The task
Write the data out again, exactly as given.

Start of Block

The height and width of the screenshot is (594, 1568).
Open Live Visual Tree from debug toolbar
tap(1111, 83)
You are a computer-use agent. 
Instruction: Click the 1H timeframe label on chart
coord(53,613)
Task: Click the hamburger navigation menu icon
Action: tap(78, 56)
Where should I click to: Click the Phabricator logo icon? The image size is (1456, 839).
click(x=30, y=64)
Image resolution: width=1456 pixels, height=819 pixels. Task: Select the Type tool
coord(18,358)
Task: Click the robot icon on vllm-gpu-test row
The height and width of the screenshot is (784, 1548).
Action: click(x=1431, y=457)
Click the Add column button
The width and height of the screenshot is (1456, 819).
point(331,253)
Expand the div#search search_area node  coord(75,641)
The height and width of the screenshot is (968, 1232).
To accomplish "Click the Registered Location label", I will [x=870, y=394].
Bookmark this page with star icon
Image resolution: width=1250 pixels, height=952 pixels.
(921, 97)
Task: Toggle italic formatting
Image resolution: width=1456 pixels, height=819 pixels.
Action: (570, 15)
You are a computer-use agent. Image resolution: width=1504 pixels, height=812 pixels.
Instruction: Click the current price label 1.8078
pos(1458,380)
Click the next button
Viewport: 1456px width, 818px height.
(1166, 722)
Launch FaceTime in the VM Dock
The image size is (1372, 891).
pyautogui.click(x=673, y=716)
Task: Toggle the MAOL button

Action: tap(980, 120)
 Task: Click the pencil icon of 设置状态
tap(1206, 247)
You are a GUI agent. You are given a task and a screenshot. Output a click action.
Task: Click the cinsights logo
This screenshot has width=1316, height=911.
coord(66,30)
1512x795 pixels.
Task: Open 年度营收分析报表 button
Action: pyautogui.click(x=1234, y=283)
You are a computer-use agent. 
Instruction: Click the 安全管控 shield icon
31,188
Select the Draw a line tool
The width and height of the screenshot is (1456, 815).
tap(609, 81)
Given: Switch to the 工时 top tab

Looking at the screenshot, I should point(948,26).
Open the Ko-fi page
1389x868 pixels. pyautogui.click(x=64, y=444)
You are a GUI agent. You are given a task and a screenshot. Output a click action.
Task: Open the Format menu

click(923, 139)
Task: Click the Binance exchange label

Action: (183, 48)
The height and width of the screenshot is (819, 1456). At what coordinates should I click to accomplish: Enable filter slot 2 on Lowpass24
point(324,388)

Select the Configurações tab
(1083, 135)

End of Block

Reply to the exercise
The height and width of the screenshot is (594, 1568).
Open Live Visual Tree from debug toolbar
tap(1111, 83)
You are a computer-use agent. 
Instruction: Click the 1H timeframe label on chart
coord(53,613)
Task: Click the hamburger navigation menu icon
Action: tap(78, 56)
Where should I click to: Click the Phabricator logo icon? The image size is (1456, 839).
click(x=30, y=64)
Image resolution: width=1456 pixels, height=819 pixels. Task: Select the Type tool
coord(18,358)
Task: Click the robot icon on vllm-gpu-test row
The height and width of the screenshot is (784, 1548).
Action: click(x=1431, y=457)
Click the Add column button
The width and height of the screenshot is (1456, 819).
point(331,253)
Expand the div#search search_area node  coord(75,641)
The height and width of the screenshot is (968, 1232).
To accomplish "Click the Registered Location label", I will [x=870, y=394].
Bookmark this page with star icon
Image resolution: width=1250 pixels, height=952 pixels.
(921, 97)
Task: Toggle italic formatting
Image resolution: width=1456 pixels, height=819 pixels.
Action: (570, 15)
You are a computer-use agent. Image resolution: width=1504 pixels, height=812 pixels.
Instruction: Click the current price label 1.8078
pos(1458,380)
Click the next button
Viewport: 1456px width, 818px height.
(1166, 722)
Launch FaceTime in the VM Dock
The image size is (1372, 891).
pyautogui.click(x=673, y=716)
Task: Toggle the MAOL button

Action: tap(980, 120)
 Task: Click the pencil icon of 设置状态
tap(1206, 247)
You are a GUI agent. You are given a task and a screenshot. Output a click action.
Task: Click the cinsights logo
This screenshot has width=1316, height=911.
coord(66,30)
1512x795 pixels.
Task: Open 年度营收分析报表 button
Action: pyautogui.click(x=1234, y=283)
You are a computer-use agent. 
Instruction: Click the 安全管控 shield icon
31,188
Select the Draw a line tool
The width and height of the screenshot is (1456, 815).
tap(609, 81)
Given: Switch to the 工时 top tab

Looking at the screenshot, I should point(948,26).
Open the Ko-fi page
1389x868 pixels. pyautogui.click(x=64, y=444)
You are a GUI agent. You are given a task and a screenshot. Output a click action.
Task: Open the Format menu

click(923, 139)
Task: Click the Binance exchange label

Action: (183, 48)
The height and width of the screenshot is (819, 1456). At what coordinates should I click to accomplish: Enable filter slot 2 on Lowpass24
point(324,388)

Select the Configurações tab
(1083, 135)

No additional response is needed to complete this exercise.